Editor: Mary E. Hocks, Michelle R. Kendrick
Publisher: Cambridge, MA: MIT Press, 2003
Review Published: December 2006

 REVIEW 1: Vika Zafrin
 REVIEW 2: Alan Razee
 AUTHOR RESPONSE: Mary Hocks

I am honored that our collection has been selected a RCSS's book of the month for December. Sadly, I must inform readers that my collaborator and dear friend Michelle Kendrick passed away on Sept. 30, 2006 after a courageous five-year battle with ovarian cancer. I know Michelle would be as thrilled as I am about our book's contribution to scholarship -- the collection was her idea, after all, and she was fiercely proud of it -- so she would jump up and give a feisty response to all reviews. With a heavy heart, I take up the mantle.

Fortunately, the two reviews by Vika Zafrin and Alan Razee are smart critiques, and thus a joy to read and answer. I'm particularly pleased that Vika Zafrin understands what Matt Kirshenbaum's challenging work offers us -- something other reviewers have missed.
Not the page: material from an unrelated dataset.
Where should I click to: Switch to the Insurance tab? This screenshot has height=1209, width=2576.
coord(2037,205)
In addition, I get the sense that she understands first-hand the problem of academic labor for those who make digital media projects and want to bring multiple perspectives to the production process. As much as academia loves to tout and promote interdisciplinary (or its cousin multi-disciplinary) teaching and scholarship, these kinds of alliances often prove difficult at best and, at worst, impossible in the context of departmental or disciplinary turf wars. So the challenges that Zafrin highlights in the words of our contributors are still vexingly real.
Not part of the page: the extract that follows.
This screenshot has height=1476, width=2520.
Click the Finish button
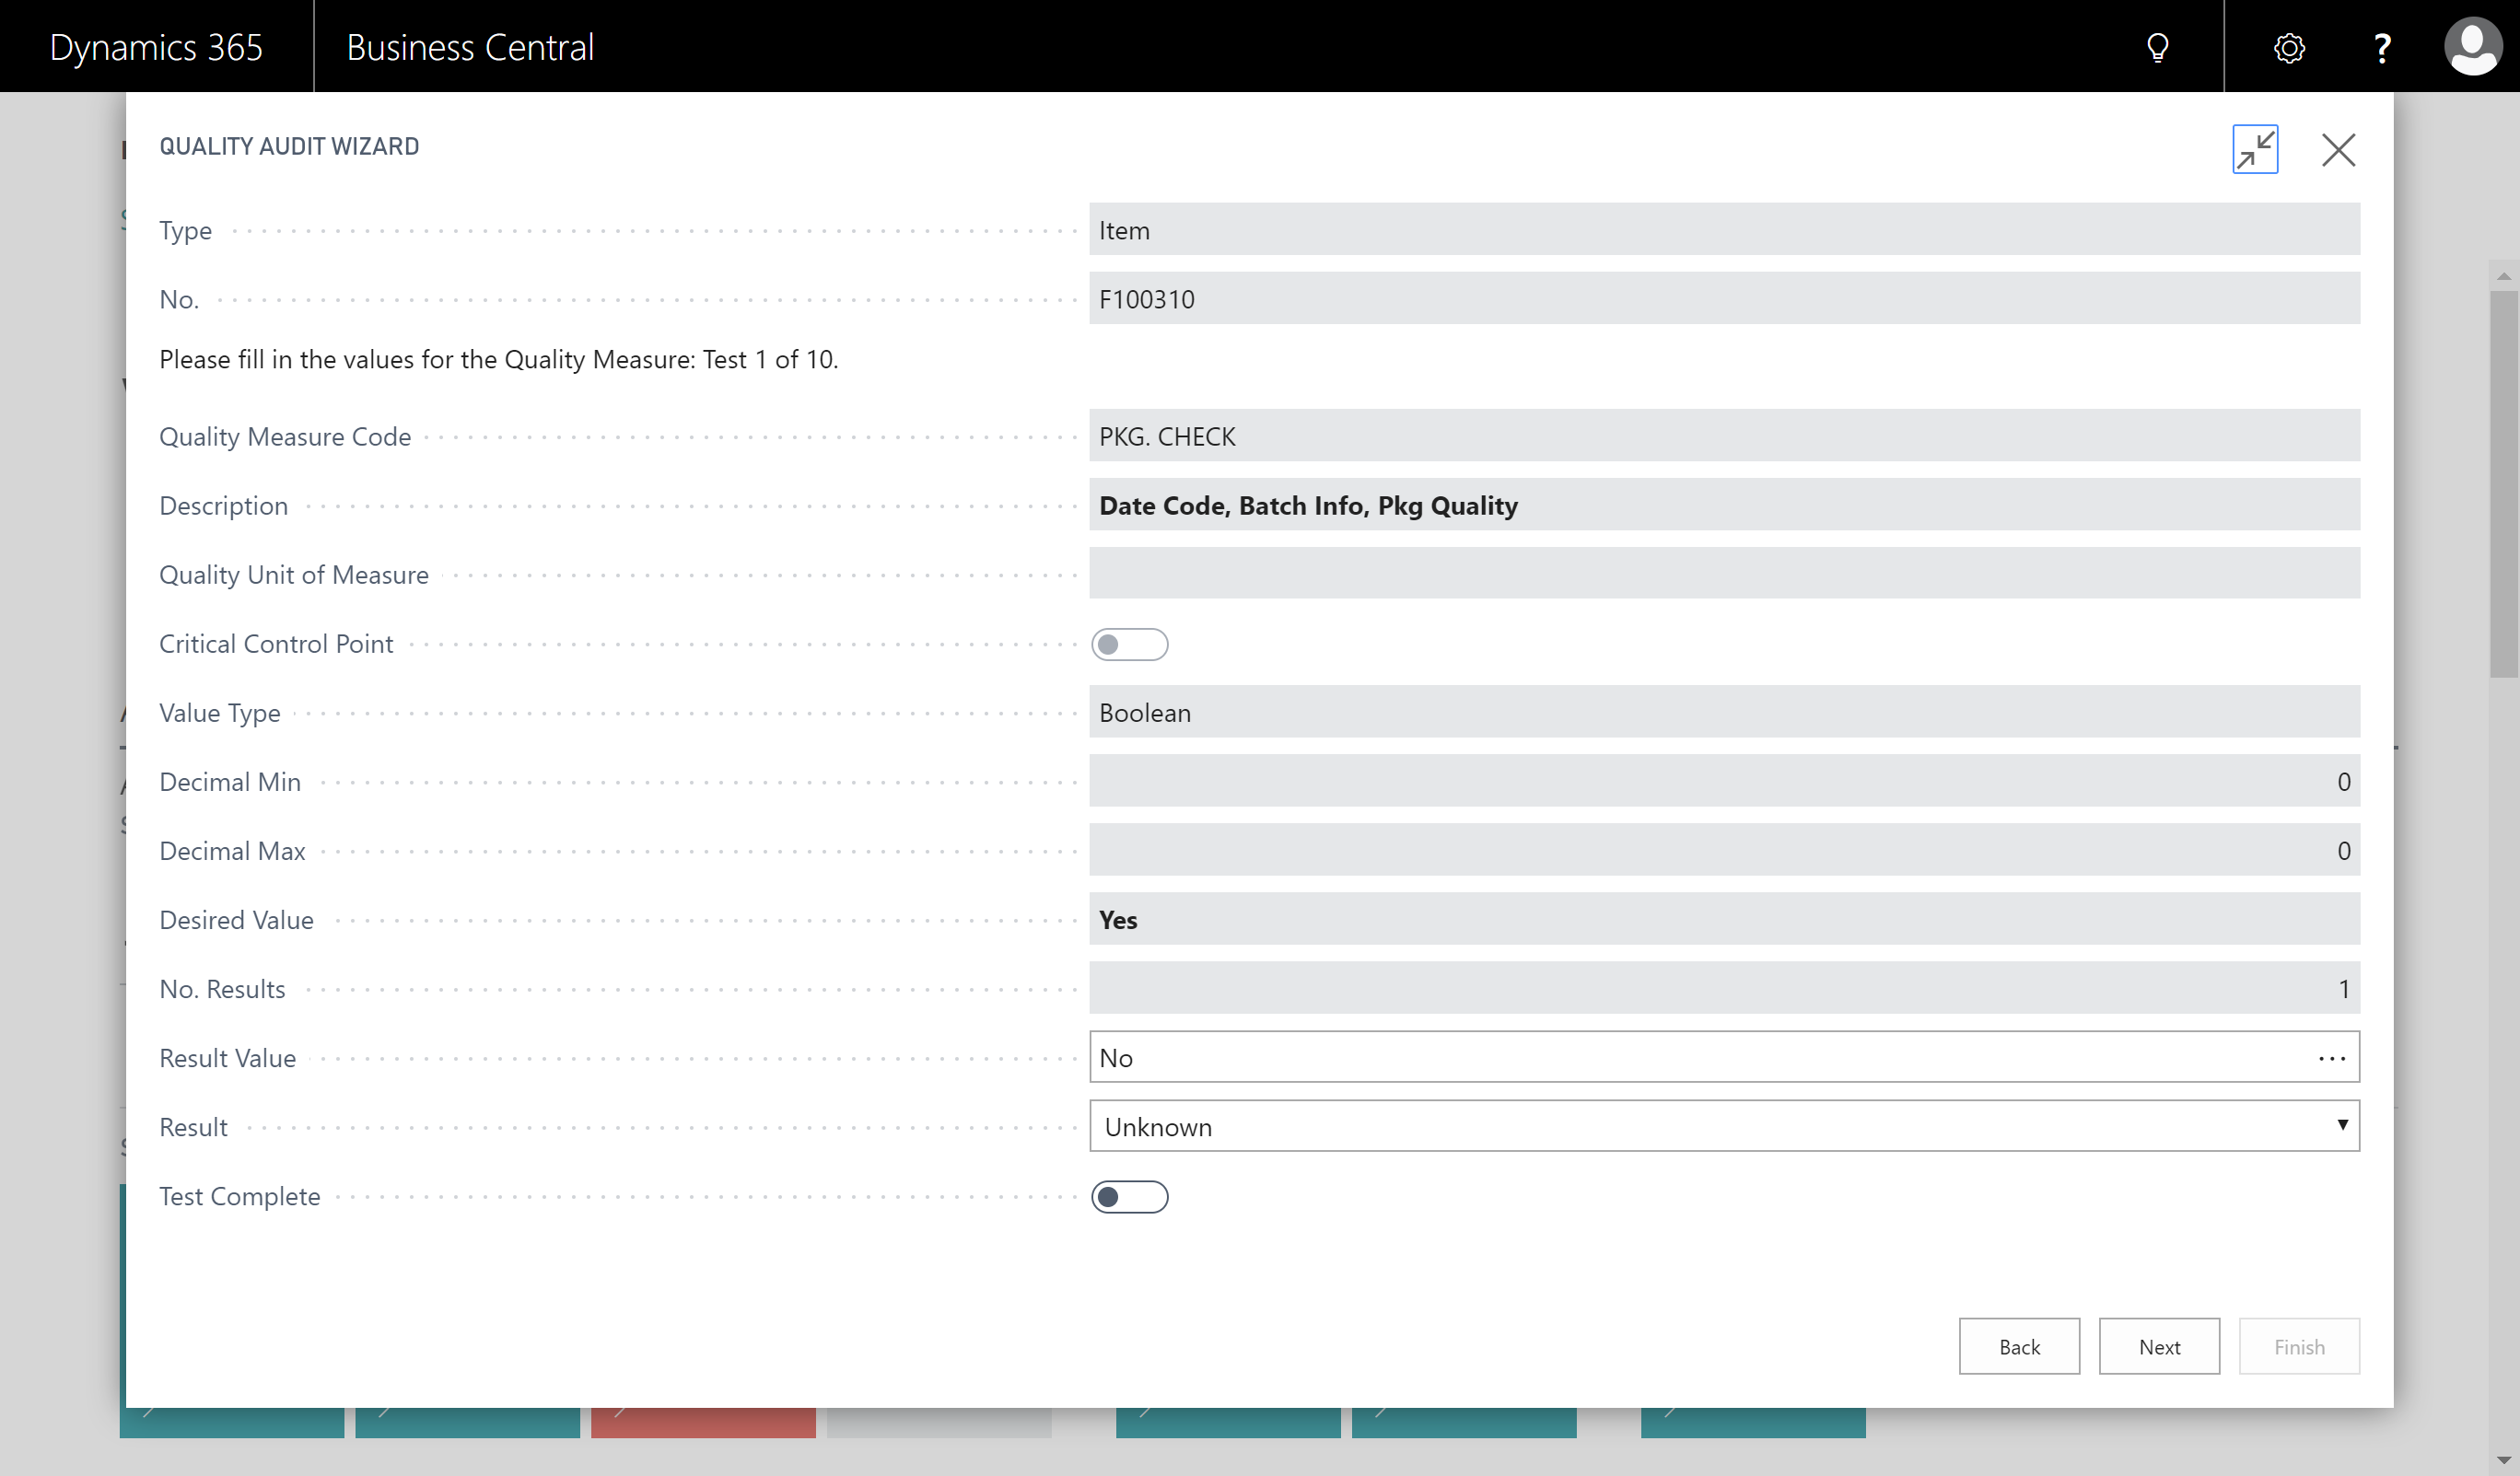(x=2298, y=1347)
Alan Razee's review is equally interesting and useful. What Razee suggests as a downside -- that the assumptions in one essay contradict the premises of another -- is a deliberate strength of the collection. We use different words, but such clashes and tensions would be expected in my understanding of dialogic and also of hybridity. Such tensions led Michelle to offer the final quotation from DeCerteau, a favorite of hers, as we end with the play of everyday practices in our digital machines.
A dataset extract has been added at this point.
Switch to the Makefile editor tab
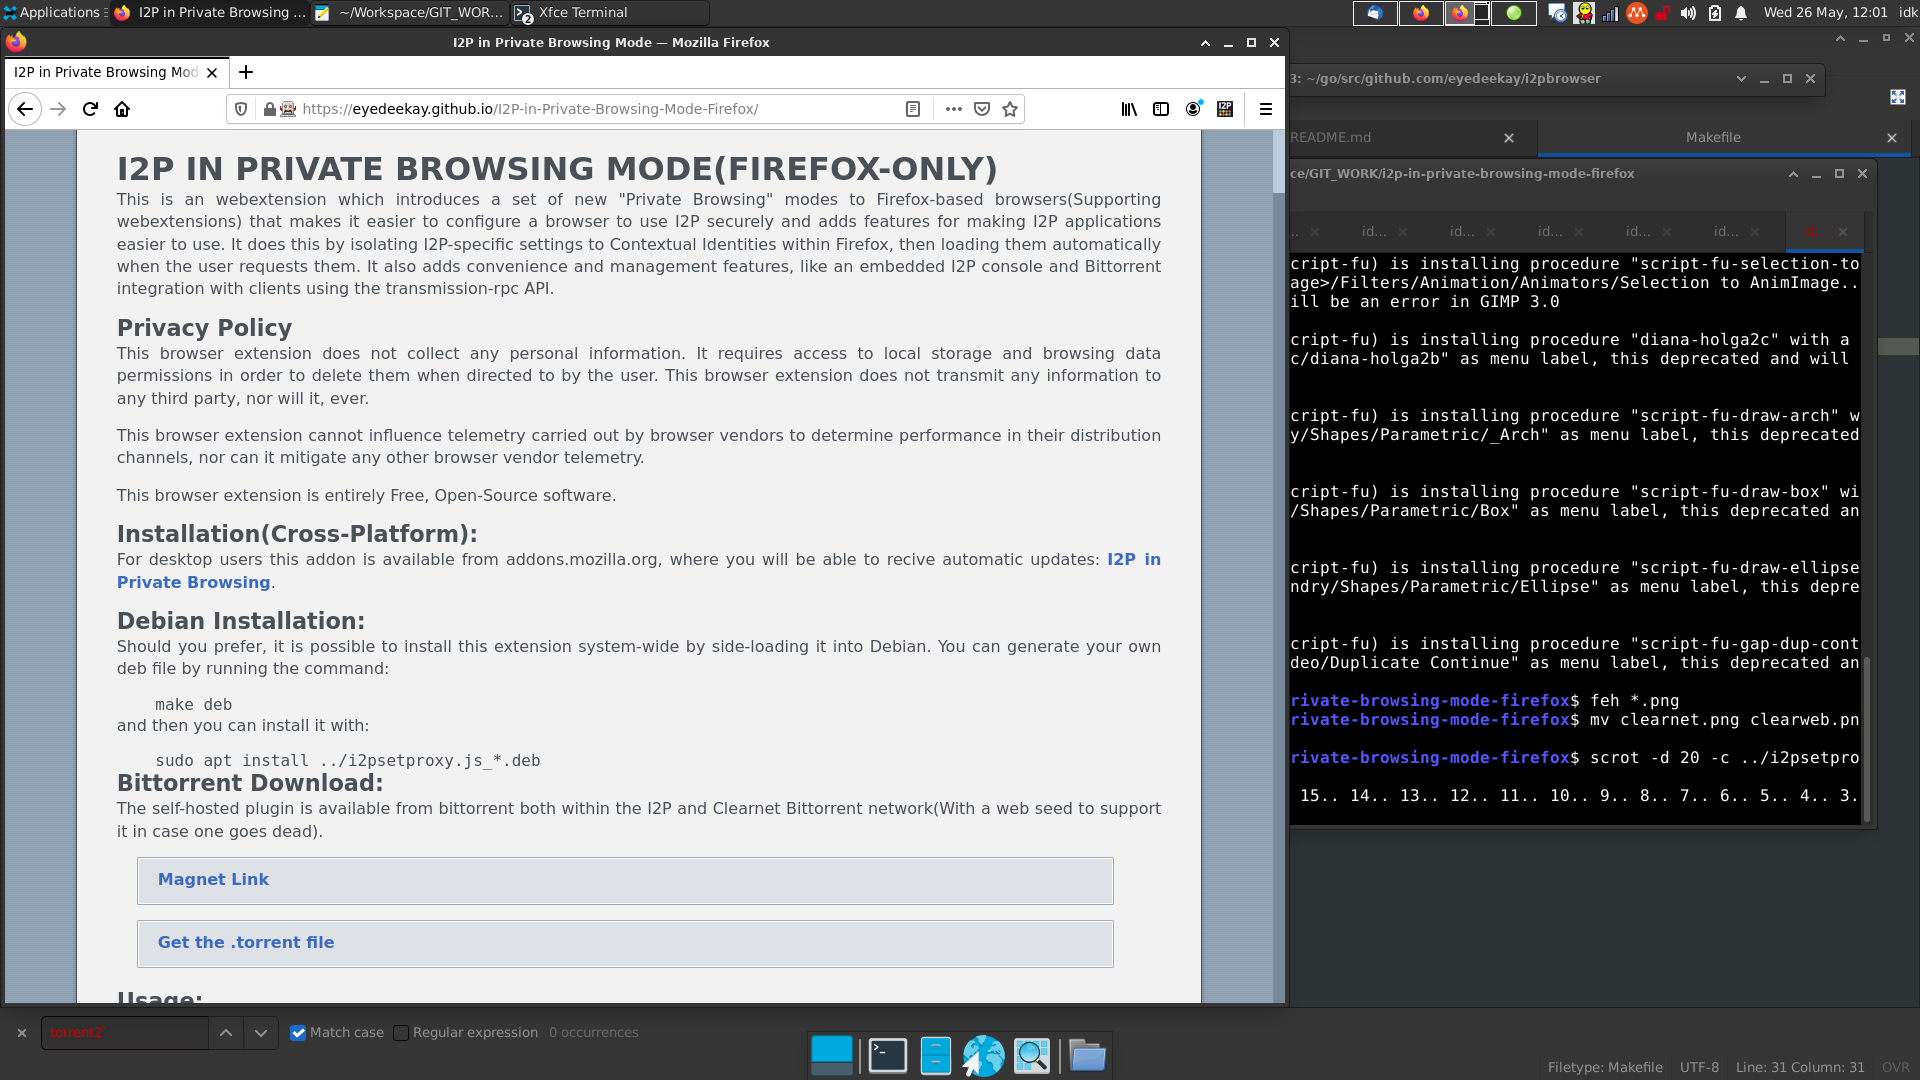The width and height of the screenshot is (1920, 1080). [1712, 138]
The many meanings Razee lists of "image" are right on target. Many scholars, including some in this collection, have already ceased to use "image" in favor of naming the specific types of visuals at work: illustrations, maps, exploded diagrams and so on. And Kristine Fleckenstein, in her smart College English article (2004), argued for the more subtle and metaphoric uses of "visual" in our field of English studies. But I also think this uneasy ambiguity of "image" makes the discussion more interesting than confounding or deceitful as the words "conflated" or "equivocated" would suggest. Razee concludes that "images" is a category too ambiguous to juxtapose with a more definitive category like "words" but I must disagree that "words" is quite so fixed while "images" includes everything under the sun. The term "New Media" has become more problematic in my mind because it really can include every single medium under the sun.

A final note about the copyediting mistakes: The paperback released late in 2005 corrects most, if not all of these errors. But not the orange cover, which Michelle hated and I still like. If nothing else, it stands out nicely on the shelf.